Seminar “Mathematical Modeling of Inflammatory Processes of Atherosclerosis”
1 April at 16:30 MSK
Topic: Mathematical Modeling of Inflammatory Processes of Atherosclerosis.
Atherosclerosis is a chronic disease which involves the build up of cholesterol and fatty deposits within the inner lining of the artery. It is associated with a progressive thickening and hardening of the arterial wall that result in narrowing of the vessel lumen and restriction of blood flow to vital organs.

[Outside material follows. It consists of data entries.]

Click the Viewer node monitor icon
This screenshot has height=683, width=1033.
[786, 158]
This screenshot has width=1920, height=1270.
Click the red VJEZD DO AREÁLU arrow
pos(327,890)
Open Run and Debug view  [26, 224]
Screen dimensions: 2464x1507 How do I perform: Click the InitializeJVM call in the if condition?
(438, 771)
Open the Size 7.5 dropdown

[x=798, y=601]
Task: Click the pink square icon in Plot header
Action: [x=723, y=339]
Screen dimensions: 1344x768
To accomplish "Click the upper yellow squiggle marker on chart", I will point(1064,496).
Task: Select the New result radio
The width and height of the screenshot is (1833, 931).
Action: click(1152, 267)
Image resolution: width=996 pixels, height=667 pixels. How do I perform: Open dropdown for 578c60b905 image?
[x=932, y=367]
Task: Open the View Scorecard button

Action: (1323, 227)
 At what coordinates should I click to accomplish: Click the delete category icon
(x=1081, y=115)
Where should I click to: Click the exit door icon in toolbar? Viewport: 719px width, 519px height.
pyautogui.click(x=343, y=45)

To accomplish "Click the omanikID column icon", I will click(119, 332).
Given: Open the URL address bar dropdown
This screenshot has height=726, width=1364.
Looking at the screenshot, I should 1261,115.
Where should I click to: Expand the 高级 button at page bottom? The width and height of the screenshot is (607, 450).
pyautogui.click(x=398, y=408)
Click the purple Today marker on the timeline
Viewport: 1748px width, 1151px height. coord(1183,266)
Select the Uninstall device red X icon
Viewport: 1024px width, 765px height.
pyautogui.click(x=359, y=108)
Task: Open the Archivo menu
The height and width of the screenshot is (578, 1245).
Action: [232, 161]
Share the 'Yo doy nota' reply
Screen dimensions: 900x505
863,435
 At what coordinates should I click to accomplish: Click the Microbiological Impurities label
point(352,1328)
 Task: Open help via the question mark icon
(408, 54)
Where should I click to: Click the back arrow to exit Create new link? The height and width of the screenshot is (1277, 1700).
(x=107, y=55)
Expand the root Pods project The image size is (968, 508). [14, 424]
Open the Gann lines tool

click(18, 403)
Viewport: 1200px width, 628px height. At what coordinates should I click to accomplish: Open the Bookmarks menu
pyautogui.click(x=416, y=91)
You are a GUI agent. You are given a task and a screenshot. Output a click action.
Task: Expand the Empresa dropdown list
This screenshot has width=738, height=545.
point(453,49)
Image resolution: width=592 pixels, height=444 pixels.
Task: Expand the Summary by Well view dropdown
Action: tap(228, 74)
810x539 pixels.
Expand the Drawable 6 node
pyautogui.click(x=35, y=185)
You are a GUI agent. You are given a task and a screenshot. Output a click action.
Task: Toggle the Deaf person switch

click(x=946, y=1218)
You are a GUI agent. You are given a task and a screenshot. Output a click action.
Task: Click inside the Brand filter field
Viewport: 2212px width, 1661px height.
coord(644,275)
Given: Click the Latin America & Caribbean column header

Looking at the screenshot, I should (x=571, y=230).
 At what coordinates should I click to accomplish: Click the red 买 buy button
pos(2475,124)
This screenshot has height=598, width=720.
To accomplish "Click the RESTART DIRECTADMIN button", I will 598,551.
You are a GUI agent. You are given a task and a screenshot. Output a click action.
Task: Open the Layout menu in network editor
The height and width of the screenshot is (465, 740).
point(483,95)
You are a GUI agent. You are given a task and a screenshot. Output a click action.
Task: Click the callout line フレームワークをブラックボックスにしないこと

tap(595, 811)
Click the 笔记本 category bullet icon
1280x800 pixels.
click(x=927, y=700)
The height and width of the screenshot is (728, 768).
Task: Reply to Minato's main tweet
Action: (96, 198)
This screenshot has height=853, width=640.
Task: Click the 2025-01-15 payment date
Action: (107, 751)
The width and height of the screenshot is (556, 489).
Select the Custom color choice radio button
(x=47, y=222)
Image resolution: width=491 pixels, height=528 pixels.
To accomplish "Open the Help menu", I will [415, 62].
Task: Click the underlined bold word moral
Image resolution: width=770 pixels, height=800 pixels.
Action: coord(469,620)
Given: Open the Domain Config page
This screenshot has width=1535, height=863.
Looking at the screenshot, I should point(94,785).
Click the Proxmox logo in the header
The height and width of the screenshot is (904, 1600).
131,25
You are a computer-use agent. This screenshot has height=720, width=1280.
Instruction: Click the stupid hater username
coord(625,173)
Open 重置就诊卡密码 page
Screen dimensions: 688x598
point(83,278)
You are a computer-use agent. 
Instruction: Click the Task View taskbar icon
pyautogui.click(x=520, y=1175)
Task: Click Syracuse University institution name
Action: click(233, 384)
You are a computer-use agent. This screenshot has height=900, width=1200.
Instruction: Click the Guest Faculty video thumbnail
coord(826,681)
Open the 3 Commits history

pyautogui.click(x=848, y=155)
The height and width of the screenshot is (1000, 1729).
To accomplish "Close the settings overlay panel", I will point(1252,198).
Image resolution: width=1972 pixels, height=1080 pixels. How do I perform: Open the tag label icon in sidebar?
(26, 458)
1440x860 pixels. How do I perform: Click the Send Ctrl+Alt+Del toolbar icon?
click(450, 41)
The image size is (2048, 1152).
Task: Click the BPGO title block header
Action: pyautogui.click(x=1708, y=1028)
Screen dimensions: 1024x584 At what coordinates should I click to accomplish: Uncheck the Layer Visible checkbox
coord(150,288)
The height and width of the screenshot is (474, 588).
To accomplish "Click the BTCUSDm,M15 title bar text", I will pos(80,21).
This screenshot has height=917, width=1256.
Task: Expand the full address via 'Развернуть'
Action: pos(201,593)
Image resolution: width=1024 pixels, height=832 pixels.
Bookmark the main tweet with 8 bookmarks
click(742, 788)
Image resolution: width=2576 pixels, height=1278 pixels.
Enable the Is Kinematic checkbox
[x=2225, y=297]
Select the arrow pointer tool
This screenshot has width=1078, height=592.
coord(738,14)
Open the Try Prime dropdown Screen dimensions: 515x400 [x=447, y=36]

These events may cause heart attack or stroke, the commonest causes of death worldwide. In this paper we study the early stages of atherosclerosis via a mathematical model of partial differential equations of reaction-diffusion type. The model includes several key species and identifies endothelial hyperpermeability, believed to be a precursor on the onset of atherosclerosis. For simplicity, we reduce the system to a monotone system and provide a biological interpretation for the stability analysis according to endothelial functionality. We investigate as well the existence of solutions of traveling waves type along with numerical simulations. The results obtained are in good agreement with current biological knowledge. Likewise, they confirm and generalize results of mathematical models previously performed in literature. Then, we study the non monotone reduced model and prove the existence of perturbed solutions and perturbed waves, particularly in the bistable case. Finally, we extend the study by considering the complete model proposed initially, perform numerical simulations and provide more specific results regarding the regulation of atherosclerosis progression mediated by anti-inflammatory responses.
Speaker
Ghada Abi Younes, PhD student at Claude Bernard Lyon-1 University under the direction of professors Vitaly Volpert and Nader El Khatib.